1. If you work in a law firm that sports a full kitchen and chef, you know where you’ll be eating dinner for the next five years.

2. Albert Einstein said: "Time was created to prevent everything from happening at once." Ridiculous. Time was created to bill. You will watch your life creep by in tenths of an hour.

3. No, you can’t bill every minute you spend in the office. Yes, you can bill traveling to and from your client. This is senseless, but profitable.

4. You will find that, contrary to the tenets of Western Civilization, the Sabbath is a billable day.

5. Every spring you will buy untold numbers of Girl Scout cookies from the daughters of firm members you never have met.

6. Yes, there is a good chance you will have to teach your mentor/boss how to forward an e-mail.

7. Yes, the expensive, inexplicable artwork hanging on the office walls was chosen by a partner’s spouse. You adore the artwork.

8. Act as if you know the answer.

Because you spent a fortune to attend three years at law school, there’s a chance you actually may know the answer. If you believe the previous sentence, you qualify as a first-year associate.

9. Your IT Department knows things about computers that haven’t been thought of yet. Don’t do anything on the computer you’re not supposed to.

10. The reason it is often easier to get along with the attorney representing the opposition than it is the attorneys you work with is that the attorneys you work with are your competition.

11. You will find that many people have an irrational hatred of lawyers. For many others it is rational.
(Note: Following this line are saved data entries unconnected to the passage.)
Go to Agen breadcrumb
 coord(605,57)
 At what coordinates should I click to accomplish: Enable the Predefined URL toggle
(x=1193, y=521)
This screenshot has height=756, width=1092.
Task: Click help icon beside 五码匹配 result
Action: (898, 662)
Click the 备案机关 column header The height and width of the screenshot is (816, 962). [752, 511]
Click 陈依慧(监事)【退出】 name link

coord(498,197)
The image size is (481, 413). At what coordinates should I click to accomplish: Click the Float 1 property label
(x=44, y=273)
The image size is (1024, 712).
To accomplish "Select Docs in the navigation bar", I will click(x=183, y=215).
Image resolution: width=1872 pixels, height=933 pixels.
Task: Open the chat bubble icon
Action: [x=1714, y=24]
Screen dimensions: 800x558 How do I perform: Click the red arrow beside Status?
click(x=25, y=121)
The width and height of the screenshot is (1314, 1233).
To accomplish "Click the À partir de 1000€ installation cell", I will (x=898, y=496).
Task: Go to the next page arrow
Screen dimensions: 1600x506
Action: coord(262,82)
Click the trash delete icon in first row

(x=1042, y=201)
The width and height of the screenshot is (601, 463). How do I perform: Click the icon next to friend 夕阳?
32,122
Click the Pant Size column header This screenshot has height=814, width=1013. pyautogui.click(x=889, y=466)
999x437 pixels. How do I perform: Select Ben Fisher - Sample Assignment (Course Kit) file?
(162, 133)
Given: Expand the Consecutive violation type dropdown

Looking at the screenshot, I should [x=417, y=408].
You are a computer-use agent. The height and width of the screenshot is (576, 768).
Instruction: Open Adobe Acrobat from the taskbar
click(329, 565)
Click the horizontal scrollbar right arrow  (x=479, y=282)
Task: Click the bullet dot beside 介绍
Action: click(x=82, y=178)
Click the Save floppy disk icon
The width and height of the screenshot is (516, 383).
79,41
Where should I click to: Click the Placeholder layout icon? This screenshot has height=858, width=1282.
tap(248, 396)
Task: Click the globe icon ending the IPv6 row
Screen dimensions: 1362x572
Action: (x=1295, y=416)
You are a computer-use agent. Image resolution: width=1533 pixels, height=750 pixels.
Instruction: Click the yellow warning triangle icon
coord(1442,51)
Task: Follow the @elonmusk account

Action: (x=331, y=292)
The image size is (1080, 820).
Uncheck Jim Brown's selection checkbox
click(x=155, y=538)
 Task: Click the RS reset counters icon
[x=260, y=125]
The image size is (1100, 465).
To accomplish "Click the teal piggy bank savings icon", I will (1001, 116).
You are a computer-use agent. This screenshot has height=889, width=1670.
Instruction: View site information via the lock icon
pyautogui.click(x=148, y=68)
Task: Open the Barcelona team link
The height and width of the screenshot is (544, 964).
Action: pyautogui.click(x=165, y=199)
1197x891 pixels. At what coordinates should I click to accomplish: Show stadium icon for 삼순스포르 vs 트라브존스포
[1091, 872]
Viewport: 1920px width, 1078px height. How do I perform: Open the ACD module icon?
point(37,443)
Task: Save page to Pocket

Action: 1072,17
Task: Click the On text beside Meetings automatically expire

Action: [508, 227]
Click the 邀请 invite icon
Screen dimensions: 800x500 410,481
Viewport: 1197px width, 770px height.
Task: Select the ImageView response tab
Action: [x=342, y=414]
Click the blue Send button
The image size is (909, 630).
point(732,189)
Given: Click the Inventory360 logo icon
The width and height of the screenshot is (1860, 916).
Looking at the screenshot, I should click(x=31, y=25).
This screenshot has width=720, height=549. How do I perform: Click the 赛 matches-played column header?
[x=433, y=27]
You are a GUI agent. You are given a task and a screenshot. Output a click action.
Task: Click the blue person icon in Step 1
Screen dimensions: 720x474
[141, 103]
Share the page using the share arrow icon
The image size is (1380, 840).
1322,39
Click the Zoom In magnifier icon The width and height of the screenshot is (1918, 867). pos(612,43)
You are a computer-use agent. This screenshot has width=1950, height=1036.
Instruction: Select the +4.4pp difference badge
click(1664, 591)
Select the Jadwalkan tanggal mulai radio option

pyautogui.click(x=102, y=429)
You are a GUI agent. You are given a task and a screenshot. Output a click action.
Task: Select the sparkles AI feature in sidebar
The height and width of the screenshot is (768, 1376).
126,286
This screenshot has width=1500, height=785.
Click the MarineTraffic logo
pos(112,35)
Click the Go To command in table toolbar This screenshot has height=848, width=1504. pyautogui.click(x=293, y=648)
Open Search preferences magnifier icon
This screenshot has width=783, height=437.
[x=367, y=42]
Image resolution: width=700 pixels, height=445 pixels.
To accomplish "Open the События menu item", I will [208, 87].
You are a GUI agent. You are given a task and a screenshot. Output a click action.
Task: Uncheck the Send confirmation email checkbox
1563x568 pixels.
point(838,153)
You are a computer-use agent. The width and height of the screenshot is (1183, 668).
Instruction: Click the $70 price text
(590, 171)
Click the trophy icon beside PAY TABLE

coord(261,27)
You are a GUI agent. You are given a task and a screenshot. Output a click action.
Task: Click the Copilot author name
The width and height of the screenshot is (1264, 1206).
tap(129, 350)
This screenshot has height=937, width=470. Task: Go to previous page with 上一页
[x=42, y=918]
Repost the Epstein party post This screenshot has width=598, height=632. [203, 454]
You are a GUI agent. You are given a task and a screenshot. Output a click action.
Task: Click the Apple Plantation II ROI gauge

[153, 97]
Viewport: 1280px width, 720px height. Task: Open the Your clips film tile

12. You went to law school, you passed the Bar. Congratulations. Deal with it.

Only One Client

The client you presently are with is your only client. Don’t fall into the trap of being willing to impress your client by how busy you are. Instead, impress your client with the fact that you will do nothing else while that client is in your office. The busier you get, the more the desire becomes to pick up the phone and quickly deal with some other pressing problem. Caller ID that you can see is no help here.

Communication

Communicate, communicate and communicate. If you have to choose between arrogant competence and concerned communications, choose the latter every time. The Attorney Regulation Counsel does not experience many requests for investigation based on pure incompetence or simple negligent mistake in a particular matter. Clients with whom there is constant, concerned communication are much more inclined to accept the occasional mishap, as opposed to the client with whom there is no explanation or advice and who continually is kept ignorant of the lawyer’s efforts. Even good results with a disrespectful lawyer occasionally prompt client inquiries to the Attorney Regulation Counsel.

Friends

Make clients your friends; don’t make friends your clients. Nothing you do as a lawyer is ever enough for your friends; and, certainly, any amount you bill your friends is too much. Represent them for free or get them to another lawyer by whatever means.

Respect

Remember all the people who butter your bread. Don’t thank a junior partner for doing an aspect of a project assigned to both of you by a senior partner; it is condescending and out of place.

Distribute Your Talents

Try to work for as many partners as possible who are in a position to review your performance and make salary and responsibility recommendations. Being one partner’s lap dog does not work well when a team is involved in making decisions about your skills. 

Billing

Don’t bill time you spent at a meet-and-greet with a client-and-partner event. A day at the game or out for drinks still is considered social time, even when you have to live with a billable hour requirement. The partner will take this time off the bill, after wondering why you thought an evening out should be billed to the client.

Last, but not least: Don’t run with the scissors.